---------- RECORDS SUPPLIED

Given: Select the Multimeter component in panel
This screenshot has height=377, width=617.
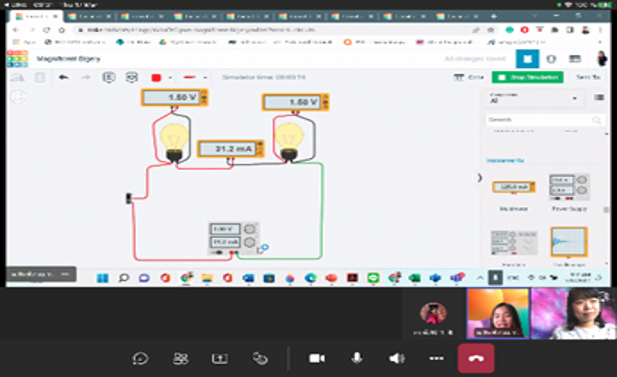Looking at the screenshot, I should 514,187.
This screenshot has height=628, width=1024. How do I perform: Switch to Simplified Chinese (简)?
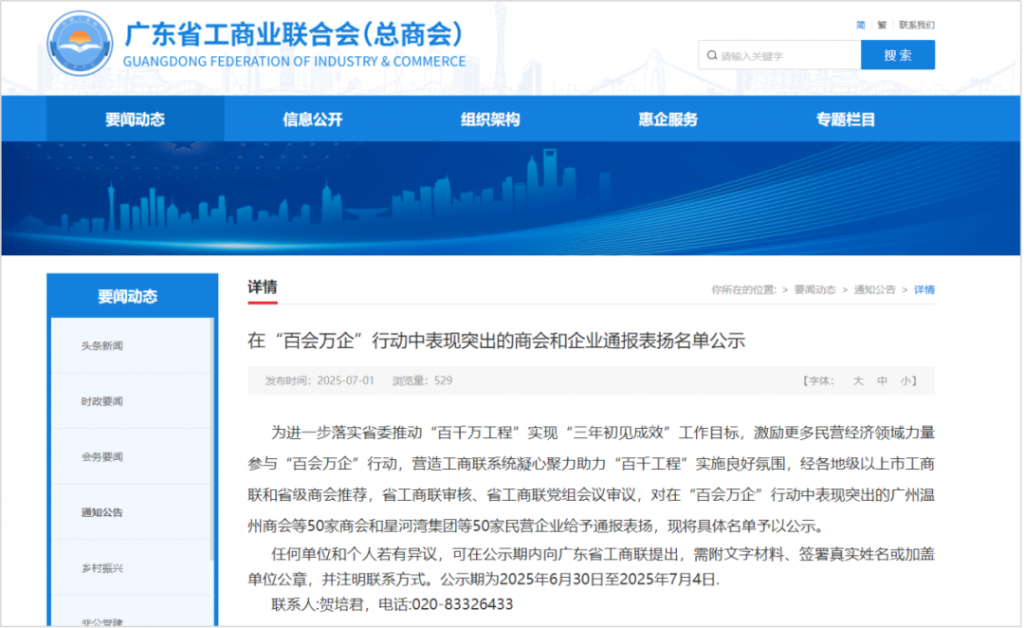pos(861,25)
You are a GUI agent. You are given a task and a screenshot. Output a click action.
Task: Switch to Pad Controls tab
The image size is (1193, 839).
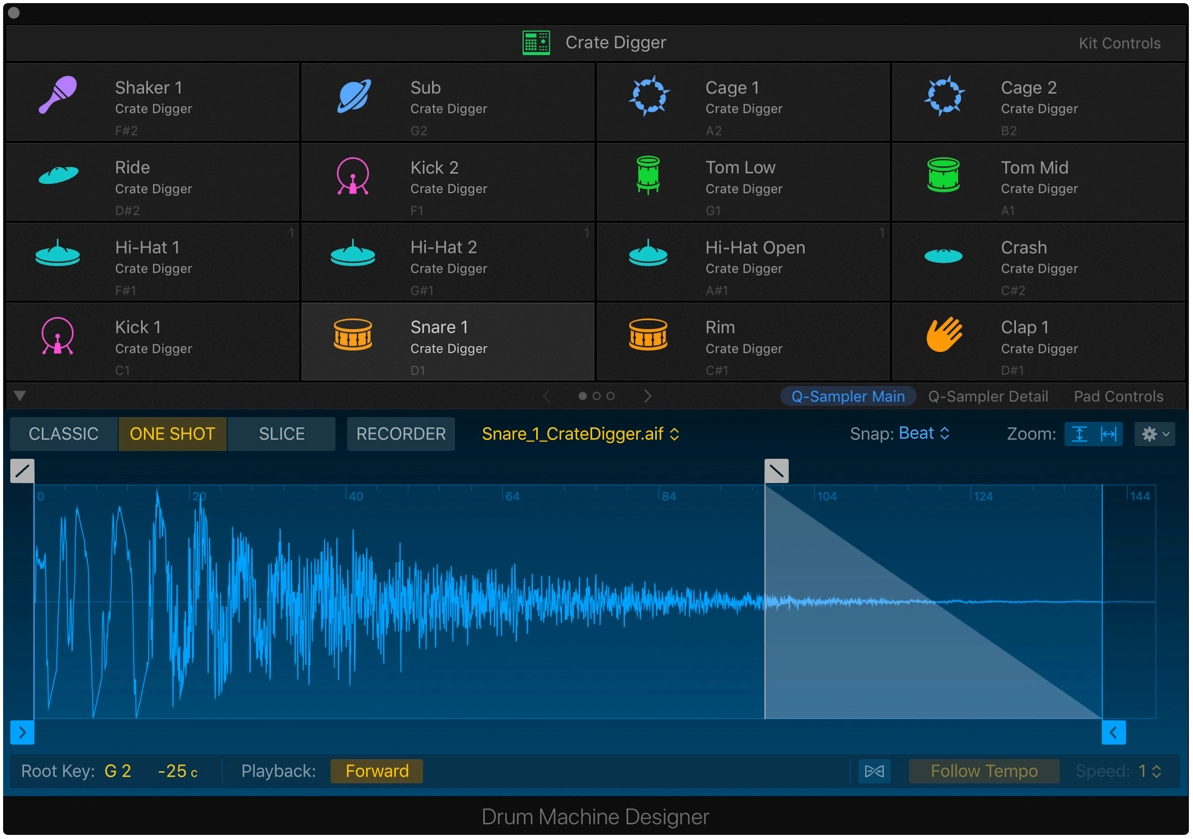(1118, 396)
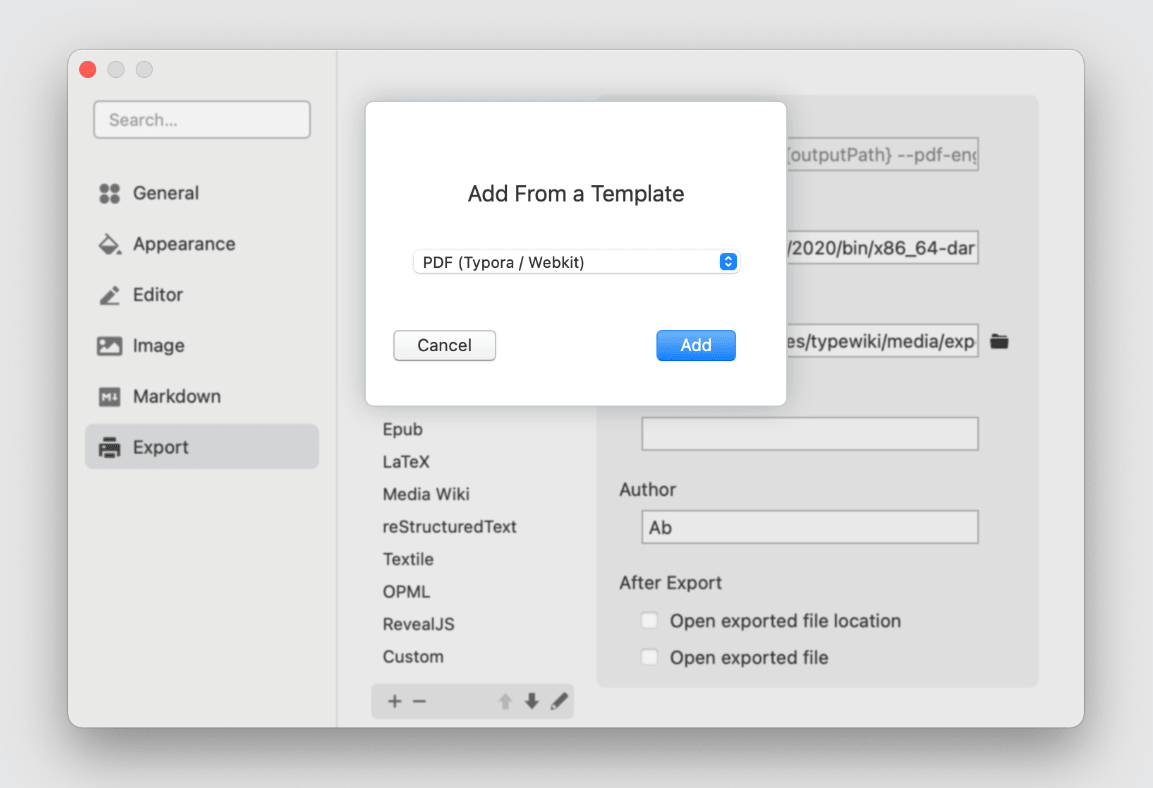Enable Open exported file location checkbox
The image size is (1153, 788).
coord(650,621)
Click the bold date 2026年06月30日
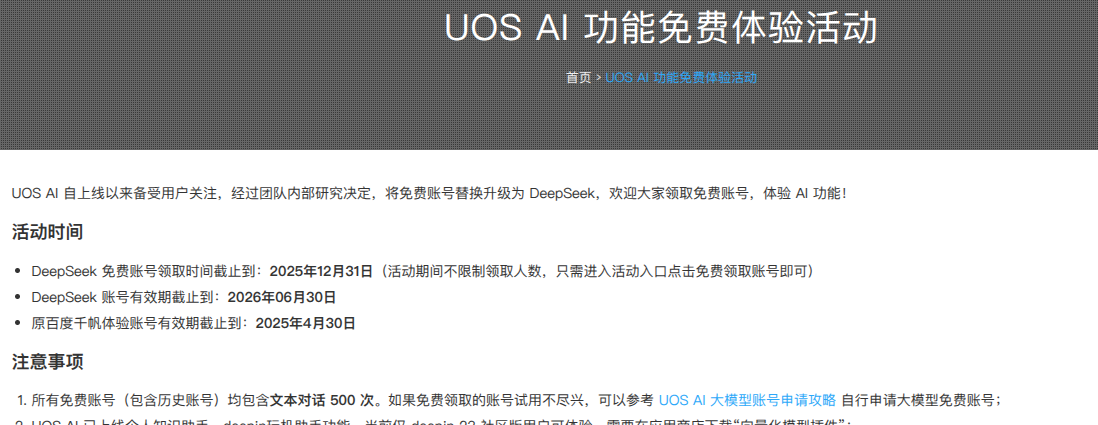 point(282,297)
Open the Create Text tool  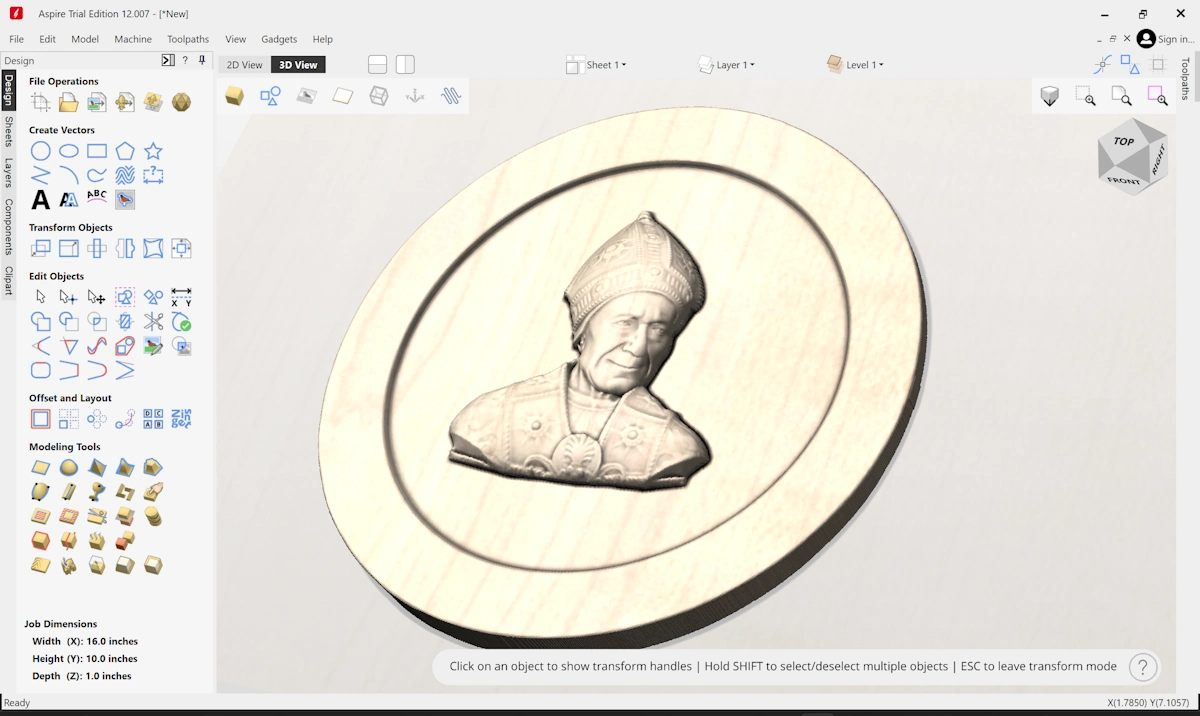point(40,199)
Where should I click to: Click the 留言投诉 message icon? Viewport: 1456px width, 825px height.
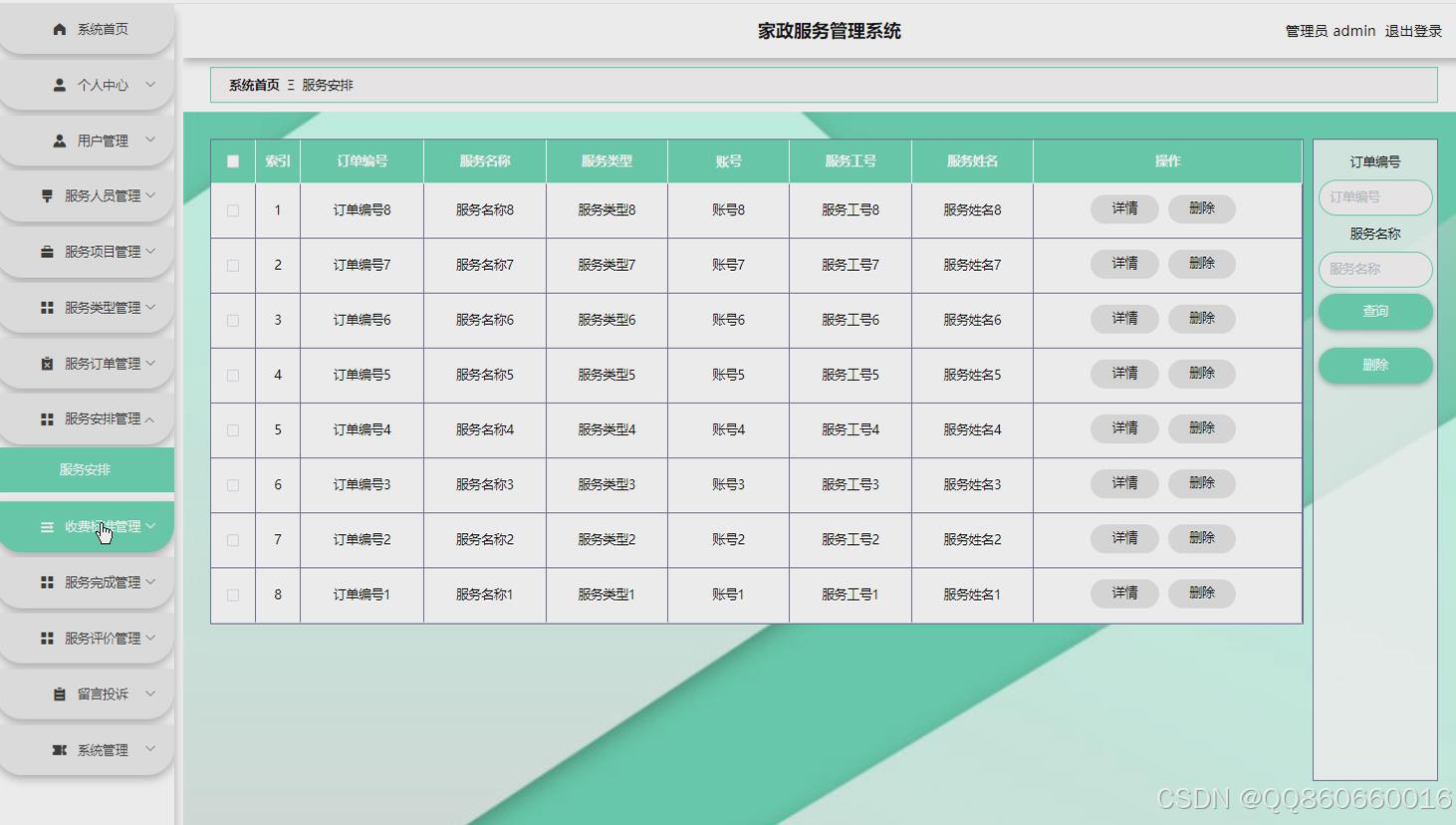(57, 693)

--------------------

TASK DESCRIPTION:
What you return should be only the exact lines from the top of the entries through the line with "Task: Switch to Pad Controls tab", minus the pictures.

TASK RESPONSE:
Given: Select the Multimeter component in panel
This screenshot has height=377, width=617.
Looking at the screenshot, I should 514,187.
This screenshot has height=628, width=1024. How do I perform: Switch to Simplified Chinese (简)?
pos(861,25)
You are a GUI agent. You are given a task and a screenshot. Output a click action.
Task: Switch to Pad Controls tab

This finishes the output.